I therefore wanted to ask whether there was a specific decision within the labdoo communicty to stick with the software-driven overwriting using shred and if so, what the reasoning behind it was, or if it's just an instance of it's-the-way-we've-been-doing-things ;)

I can see the following points in favor of using shred:

  • Easy to use (just issuing a terminal command, as opposed to issuing SATA Secure Erase which might require some BIOS tinkering from my experience)
  • Secure enough for the use case (We probably don't expect (forensic) data recovery experts to disassemble the drive to reconstruct the data, so we can probably afford not overwriting bad sectors and such)

So, has this been discussed previously (I skimmed over this support wall but didn't see anything like it)? What is the position towards this within the community?


jprisab's picture
Submitted by jprisab on Sun, 12/29/2019 - 12:15


thank you very much for your thoughtful considerations. They are a very valid point since being able to guarantee the safe data removal from our donors is a priority for us.

There is not a consensuated decision from the Labdoo core team nor has it been openly discussed this topic. All the manuals you find in the wiki are proccedures documented by some of the most experienced users on how do we prepare the laptops to be given to the projects, but unluckly (and much to my regret) there is not an standarized way on how to prepare a laptop


Having said so...I personally take that shred method offers a very acceptable degree of security. It is recommended by the German Information Security institute ( and although I is possible that very focused and determined hackers or security specialists, maybe would be able to recover some of the data, can you still be sure that SATA secure data removal is 100% safe? (you can always go deeper into this scepticism loop...)

shred removal is easier to use and included in the Labtix releases we facilitate, many of our volunteers are not that technical and having to tinkle with BIOS commands for each different model could be a barrier for them to continue supporting us
(but this is also my opinion based on my experience and interaction with other users)

I want to insist that this 2 points are my personal opinion and that there is no official, consensuated preffered data removal method from Labbdoo side.

I also want to thank you for your considerations and feedback and would encourage you to provide any other comments or ideas (regarding this or other topics)

lumip's picture
Submitted by lumip on Tue, 12/31/2019 - 13:02

Hey, thanks for your reply on this. Given what you said, it might be time to have this discussion now, then, so maybe if we get some more voices sharing their opinions here, that would be great.

I just wanted to briefly pick up on your mentioning of the BSI recommendation: Careful reading of that actually recommends using the ATA Secure Erase command in combination with software-driven overwriting:

Die Anwendung von "Secure Erase" sollte mit dem oben angeführten Überschreiben mit Zufallszahlen kombiniert werden.

Application of "Secure Erase" should be cominbed with the aforementioned overwriting with random numers.

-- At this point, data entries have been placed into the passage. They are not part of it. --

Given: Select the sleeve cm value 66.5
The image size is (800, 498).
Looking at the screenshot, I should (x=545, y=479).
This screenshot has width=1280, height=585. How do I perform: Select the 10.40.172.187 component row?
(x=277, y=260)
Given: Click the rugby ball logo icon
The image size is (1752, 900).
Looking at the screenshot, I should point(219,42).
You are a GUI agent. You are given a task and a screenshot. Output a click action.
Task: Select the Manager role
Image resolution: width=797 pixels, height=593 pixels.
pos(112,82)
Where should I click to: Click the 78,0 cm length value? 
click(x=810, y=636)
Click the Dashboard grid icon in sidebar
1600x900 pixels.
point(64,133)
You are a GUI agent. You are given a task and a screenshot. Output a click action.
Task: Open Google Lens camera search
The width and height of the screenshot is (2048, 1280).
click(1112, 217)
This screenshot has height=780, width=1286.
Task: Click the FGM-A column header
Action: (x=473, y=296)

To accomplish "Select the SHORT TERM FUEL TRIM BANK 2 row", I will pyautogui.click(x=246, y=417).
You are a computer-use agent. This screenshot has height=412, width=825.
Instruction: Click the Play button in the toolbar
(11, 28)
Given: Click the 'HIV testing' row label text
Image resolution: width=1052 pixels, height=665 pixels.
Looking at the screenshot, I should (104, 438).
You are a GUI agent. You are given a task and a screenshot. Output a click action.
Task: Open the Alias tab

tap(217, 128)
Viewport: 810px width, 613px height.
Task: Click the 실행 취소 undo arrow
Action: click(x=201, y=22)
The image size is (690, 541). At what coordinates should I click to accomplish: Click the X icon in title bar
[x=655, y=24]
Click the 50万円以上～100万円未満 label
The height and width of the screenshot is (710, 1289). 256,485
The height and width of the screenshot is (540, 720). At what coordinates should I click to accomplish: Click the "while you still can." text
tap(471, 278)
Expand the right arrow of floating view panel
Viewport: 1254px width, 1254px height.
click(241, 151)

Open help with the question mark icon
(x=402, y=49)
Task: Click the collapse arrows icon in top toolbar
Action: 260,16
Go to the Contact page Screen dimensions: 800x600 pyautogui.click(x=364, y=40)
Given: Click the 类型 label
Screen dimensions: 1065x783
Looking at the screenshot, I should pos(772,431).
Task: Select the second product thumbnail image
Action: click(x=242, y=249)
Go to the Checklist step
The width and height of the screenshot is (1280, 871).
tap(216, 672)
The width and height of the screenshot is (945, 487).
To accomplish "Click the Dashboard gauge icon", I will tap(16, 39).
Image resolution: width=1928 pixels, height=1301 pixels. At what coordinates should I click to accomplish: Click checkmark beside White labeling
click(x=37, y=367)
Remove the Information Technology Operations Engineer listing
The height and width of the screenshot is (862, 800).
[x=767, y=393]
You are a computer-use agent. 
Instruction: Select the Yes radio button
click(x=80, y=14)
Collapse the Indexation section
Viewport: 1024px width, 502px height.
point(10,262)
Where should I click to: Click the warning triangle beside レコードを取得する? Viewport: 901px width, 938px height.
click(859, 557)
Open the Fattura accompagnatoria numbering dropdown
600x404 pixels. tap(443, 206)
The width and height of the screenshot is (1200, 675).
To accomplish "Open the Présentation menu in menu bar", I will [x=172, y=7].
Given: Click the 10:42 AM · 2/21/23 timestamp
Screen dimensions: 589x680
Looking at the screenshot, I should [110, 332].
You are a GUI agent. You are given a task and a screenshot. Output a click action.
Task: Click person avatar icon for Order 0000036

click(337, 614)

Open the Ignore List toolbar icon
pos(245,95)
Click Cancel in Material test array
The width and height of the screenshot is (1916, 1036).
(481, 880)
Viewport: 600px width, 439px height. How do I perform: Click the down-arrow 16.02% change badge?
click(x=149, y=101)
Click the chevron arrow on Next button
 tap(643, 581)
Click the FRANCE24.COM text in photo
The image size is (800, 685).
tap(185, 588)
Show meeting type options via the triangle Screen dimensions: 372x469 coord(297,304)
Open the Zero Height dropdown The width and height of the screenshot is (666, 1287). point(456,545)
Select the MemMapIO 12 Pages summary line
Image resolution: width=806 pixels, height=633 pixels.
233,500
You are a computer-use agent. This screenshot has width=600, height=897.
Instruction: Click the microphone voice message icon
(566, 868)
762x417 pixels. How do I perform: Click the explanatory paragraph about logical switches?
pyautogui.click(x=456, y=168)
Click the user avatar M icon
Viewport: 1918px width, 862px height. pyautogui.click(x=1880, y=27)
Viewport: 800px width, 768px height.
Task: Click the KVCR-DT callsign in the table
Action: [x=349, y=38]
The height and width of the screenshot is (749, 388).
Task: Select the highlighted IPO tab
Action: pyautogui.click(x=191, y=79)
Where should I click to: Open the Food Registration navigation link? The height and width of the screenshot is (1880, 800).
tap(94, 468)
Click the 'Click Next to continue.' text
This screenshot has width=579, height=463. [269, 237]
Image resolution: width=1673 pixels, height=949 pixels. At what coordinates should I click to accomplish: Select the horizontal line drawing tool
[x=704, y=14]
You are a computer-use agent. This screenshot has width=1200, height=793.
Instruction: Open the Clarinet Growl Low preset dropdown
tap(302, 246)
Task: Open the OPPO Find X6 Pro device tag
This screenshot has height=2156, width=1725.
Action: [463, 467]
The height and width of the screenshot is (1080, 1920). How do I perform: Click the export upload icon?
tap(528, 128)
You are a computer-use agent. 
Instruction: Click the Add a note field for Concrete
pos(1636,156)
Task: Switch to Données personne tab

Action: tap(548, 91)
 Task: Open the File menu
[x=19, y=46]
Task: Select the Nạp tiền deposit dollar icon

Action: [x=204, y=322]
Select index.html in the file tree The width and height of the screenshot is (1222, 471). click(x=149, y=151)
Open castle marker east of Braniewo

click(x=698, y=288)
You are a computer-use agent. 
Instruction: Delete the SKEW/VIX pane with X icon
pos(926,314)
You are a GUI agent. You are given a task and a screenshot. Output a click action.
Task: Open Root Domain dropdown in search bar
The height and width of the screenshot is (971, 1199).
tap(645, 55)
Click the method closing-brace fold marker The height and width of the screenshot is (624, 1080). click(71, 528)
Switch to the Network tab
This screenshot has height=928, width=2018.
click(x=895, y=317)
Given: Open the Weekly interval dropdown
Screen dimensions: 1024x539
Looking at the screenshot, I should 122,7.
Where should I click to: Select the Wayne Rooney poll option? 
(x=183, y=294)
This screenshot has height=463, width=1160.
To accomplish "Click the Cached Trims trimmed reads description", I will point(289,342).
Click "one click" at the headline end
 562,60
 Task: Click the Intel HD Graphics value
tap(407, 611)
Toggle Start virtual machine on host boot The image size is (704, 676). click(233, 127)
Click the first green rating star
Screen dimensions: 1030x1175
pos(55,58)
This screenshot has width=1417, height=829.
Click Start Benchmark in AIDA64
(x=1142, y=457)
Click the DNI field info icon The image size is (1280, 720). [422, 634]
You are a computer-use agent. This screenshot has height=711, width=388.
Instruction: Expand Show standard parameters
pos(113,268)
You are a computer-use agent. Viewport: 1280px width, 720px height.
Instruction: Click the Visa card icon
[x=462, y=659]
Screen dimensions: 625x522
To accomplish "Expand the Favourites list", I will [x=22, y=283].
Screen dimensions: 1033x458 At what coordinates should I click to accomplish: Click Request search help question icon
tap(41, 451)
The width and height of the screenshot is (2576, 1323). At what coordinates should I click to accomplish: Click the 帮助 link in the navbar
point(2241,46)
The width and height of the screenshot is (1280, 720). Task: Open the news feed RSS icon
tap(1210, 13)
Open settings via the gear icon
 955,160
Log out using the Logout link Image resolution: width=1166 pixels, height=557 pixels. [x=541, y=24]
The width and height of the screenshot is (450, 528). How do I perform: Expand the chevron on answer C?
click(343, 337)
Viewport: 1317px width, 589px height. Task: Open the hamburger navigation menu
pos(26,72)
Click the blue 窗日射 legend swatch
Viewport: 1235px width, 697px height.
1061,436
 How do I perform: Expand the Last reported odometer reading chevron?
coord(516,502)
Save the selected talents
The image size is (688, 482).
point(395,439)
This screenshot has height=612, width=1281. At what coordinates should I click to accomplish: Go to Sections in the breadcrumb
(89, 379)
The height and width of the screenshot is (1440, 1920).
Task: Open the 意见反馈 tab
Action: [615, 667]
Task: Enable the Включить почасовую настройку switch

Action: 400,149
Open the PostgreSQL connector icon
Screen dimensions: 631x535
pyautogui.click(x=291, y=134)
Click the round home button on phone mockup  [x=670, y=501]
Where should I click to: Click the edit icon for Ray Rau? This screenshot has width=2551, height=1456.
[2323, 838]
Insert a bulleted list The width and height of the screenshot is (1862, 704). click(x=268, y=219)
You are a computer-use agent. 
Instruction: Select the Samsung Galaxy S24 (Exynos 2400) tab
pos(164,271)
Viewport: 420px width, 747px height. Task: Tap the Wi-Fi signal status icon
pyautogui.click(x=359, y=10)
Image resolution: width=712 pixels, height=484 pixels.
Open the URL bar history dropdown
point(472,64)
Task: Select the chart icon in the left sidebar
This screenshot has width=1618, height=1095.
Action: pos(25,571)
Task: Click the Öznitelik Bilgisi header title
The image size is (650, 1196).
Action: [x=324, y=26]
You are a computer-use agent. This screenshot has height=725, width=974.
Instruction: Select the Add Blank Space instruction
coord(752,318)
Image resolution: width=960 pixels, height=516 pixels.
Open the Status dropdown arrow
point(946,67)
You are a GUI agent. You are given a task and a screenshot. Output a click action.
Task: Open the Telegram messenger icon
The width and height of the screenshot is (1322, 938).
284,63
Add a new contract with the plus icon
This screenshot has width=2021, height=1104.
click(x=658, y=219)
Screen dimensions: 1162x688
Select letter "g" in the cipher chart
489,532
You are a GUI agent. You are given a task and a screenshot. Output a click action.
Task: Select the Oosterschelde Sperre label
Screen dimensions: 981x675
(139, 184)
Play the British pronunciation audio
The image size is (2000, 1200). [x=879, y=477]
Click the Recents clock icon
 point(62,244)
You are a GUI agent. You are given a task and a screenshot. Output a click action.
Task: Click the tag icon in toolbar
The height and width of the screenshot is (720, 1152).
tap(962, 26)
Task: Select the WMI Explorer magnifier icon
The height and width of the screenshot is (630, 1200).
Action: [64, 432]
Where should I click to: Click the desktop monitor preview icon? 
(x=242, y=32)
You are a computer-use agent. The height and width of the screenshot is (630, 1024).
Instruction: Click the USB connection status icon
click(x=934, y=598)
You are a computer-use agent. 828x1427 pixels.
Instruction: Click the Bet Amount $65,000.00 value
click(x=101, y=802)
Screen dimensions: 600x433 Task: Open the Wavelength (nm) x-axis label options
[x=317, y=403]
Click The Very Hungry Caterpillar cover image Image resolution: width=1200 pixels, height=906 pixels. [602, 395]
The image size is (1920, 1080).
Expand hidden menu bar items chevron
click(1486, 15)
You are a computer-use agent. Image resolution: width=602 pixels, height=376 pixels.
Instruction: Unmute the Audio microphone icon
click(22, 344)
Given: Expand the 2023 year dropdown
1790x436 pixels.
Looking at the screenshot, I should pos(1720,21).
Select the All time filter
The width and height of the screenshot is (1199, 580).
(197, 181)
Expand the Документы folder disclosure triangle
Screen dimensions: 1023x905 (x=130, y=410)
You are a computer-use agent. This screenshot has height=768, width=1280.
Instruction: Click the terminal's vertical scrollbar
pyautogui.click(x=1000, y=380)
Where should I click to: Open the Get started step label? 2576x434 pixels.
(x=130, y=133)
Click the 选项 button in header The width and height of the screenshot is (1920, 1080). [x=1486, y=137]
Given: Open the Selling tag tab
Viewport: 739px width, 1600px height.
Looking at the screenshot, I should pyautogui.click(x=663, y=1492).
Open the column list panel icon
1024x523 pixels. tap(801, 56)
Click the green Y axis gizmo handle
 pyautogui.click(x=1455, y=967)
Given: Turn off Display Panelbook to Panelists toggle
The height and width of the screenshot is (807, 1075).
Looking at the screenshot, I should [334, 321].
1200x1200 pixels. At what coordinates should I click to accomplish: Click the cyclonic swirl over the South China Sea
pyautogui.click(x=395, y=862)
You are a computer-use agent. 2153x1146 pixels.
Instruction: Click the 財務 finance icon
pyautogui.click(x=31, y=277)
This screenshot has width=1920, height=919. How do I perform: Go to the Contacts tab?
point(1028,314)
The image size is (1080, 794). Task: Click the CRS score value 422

That said,I agree with your position that using shred is much easier for volunteers that may not have so much experience to be confindent to pull Secure Erase off and is most likely sufficient.
However, personally I will probably try to incorporate Secure Erase as a first pass in the 3-pass overwriting procedure (i.e., issue Secure Erase + 2-pass shred (if possible, otherwise fall back to 3-pass shred)) to comply with the BSI recommendations.